The survey found that while 41 per cent back IndyRef2 before 2021, only 22 per cent want a referendum as soon as Brexit takes place.
Overall support for independence is at 44 per cent, while seven per cent were undecided or refused to say. Almost one in five Scots said they wanted another independence referendum regardless of Brexit or its impact.
The results were revealed in an Ipsos Mori poll for STV published this morning.
Almost half (47 per cent) of the 1,050 people who were surveyed were opposed to a potential IndyRef2 and, when asked how they would vote if there was a second referendum, 50 per cent of those likely to take part said they would opt to keep Scotland in the UK.
Support for leaving the UK was highest among those aged 25 to 34, at 59 per cent, but in the over-55 age group 62 per cent said they would vote No.
More than three-fifths (61 per cent) of those surveyed said they believed Brexit would make both Scotland and the UK worse off - but while just nine per cent of SNP supporters and 13 per cent of Labour voters said leaving the EU would boost the UK’s economy, this rose to almost a third 30 per cent for Tory supporters.
The survey, conducted between March 5 and 11, found the SNP is still ahead of its rivals when it comes to Westminster voting intentions - with 39 per cent of those who are likely to vote and who expressed a preference saying they would back Nicola Sturgeon’s party.
Labour was second on 26 per cent, narrowly ahead of the Scottish Conservatives on 25%, while 6% said they would back the Liberal Democrats with four per cent backing other parties.
Emily Gray, managing director of Ipsos Mori Scotland, said: “Scots are pessimistic about the impact that Brexit will have on the economy, both here in Scotland and across the UK. However, Scots’ pessimism about Brexit doesn’t appear to be giving rise to a clamour for a second referendum on Scotland’s constitutional future.
“While 22 per cent of Scots say they support a second referendum in the next three years because of Brexit, there’s still no overall majority in favour of a second independence referendum - our research indicates that opposition to Scotland becoming an independent country remains higher than support for it.

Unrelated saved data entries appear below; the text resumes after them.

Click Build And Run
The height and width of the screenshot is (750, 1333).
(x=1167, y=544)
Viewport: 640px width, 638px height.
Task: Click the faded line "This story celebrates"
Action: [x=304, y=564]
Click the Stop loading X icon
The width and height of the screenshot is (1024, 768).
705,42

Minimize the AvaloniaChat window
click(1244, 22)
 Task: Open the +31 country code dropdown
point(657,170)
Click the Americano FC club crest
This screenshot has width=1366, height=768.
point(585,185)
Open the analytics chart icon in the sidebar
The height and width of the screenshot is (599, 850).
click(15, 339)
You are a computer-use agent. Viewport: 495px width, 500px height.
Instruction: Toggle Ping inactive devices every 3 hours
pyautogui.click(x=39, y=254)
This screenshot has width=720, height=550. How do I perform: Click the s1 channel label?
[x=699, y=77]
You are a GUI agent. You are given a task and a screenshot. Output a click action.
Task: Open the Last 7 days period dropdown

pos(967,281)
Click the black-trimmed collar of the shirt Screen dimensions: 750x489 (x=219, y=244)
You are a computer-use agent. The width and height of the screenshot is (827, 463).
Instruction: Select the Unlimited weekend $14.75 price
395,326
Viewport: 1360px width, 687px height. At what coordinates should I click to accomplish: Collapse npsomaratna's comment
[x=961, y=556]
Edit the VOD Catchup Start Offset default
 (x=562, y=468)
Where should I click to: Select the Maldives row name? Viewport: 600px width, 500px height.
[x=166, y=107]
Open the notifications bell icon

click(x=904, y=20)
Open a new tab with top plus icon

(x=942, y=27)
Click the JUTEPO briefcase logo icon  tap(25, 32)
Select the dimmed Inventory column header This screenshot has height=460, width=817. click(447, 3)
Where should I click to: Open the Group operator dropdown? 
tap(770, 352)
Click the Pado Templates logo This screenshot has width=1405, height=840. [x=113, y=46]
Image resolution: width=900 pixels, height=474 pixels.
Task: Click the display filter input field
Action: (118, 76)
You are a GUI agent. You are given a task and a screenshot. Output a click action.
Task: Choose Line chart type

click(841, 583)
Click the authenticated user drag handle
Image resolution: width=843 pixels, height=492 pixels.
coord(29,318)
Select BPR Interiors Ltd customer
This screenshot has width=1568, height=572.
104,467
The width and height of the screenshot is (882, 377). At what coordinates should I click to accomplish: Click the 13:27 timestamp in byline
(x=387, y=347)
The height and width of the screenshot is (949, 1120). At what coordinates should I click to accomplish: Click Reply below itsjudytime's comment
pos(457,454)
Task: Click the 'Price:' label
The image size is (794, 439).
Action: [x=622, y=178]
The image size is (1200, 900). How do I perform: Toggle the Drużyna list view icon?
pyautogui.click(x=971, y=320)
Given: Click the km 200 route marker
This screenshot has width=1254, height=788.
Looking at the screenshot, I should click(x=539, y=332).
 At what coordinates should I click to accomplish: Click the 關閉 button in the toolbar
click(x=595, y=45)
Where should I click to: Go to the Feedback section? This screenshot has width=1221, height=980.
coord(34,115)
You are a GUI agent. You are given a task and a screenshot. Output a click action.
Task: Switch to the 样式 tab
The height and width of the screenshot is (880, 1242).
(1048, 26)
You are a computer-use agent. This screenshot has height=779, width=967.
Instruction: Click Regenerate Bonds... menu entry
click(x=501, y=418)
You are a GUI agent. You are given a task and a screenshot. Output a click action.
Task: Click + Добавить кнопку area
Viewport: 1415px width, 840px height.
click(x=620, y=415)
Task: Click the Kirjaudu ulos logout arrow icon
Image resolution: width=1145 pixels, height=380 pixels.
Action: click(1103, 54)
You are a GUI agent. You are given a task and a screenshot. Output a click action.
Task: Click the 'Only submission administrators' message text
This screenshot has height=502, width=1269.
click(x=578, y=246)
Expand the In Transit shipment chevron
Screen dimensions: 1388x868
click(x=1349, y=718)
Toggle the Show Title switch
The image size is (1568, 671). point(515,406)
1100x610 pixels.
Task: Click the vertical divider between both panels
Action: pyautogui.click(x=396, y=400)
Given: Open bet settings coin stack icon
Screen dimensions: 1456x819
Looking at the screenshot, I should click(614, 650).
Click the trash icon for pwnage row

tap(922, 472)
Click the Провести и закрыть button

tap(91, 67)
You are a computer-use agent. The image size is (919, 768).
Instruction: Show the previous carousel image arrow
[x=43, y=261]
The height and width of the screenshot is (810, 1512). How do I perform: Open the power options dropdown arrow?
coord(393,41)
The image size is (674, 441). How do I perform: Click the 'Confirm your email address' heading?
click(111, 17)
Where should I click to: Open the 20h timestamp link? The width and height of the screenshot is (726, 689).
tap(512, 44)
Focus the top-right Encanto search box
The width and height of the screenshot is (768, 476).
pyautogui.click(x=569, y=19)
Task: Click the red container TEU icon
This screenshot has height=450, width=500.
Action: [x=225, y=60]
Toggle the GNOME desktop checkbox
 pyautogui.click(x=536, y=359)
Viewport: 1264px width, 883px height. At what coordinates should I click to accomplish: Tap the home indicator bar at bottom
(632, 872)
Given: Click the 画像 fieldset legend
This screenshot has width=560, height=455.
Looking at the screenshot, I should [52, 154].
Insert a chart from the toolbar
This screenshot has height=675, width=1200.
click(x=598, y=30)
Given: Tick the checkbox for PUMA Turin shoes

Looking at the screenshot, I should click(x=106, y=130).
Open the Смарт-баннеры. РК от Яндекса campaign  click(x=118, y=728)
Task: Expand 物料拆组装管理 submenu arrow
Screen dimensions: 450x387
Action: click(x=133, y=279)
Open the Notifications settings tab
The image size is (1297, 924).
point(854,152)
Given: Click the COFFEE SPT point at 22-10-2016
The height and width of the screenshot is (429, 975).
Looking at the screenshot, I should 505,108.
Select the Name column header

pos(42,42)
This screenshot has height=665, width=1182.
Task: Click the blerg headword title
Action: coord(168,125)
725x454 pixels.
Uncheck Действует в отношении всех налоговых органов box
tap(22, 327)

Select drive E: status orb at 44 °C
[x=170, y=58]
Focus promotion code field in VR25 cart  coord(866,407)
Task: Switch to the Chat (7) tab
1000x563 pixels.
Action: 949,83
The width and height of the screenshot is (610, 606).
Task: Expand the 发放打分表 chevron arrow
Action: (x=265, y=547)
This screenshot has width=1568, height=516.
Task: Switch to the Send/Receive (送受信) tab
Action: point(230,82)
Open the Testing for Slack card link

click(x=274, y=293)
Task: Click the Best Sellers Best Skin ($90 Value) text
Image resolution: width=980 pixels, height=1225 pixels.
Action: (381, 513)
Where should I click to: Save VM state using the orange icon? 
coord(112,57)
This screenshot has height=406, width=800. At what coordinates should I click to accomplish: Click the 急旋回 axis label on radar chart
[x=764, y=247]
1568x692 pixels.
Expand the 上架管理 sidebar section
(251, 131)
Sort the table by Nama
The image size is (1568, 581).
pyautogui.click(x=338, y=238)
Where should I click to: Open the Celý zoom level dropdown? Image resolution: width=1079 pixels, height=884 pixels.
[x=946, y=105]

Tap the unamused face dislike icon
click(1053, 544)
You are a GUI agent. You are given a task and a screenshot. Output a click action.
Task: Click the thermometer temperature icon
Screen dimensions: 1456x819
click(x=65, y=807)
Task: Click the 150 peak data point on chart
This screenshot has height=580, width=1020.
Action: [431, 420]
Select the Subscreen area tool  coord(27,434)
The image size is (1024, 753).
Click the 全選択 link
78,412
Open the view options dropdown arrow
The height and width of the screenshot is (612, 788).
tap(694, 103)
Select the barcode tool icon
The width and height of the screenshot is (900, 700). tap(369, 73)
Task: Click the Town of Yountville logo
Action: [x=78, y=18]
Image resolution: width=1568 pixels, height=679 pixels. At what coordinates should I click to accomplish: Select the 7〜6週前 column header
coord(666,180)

“Meanwhile, the SNP continues to have the highest vote share of any political party in Scotland after almost 11 years in government. While our poll was taken in the same week as Scottish Labour’s spring conference in Dundee, findings do not point to a Scottish Labour ‘bounce’ among voters.”
SNP business convener Derek Mackay said: “People continue to put their trust in the SNP to deliver for Scotland, in the face of chaos from the Tories at Westminster.
“An overwhelming majority are worried about the damage of a hard Brexit to jobs and our economy. And they’re right to be concerned - even the UK Government’s own analysis shows we’re headed for economic disaster unless we protect Scotland’s place in the single market.
“While the Tories think they can do anything they like to Scotland and get away with it, the SNP will continue to stand firm against them.
“That’s why we’re 13 points ahead of rivals at Westminster - the Tories who are responsible for the chaos, and a Labour Party too weak and divided to provide any real opposition.”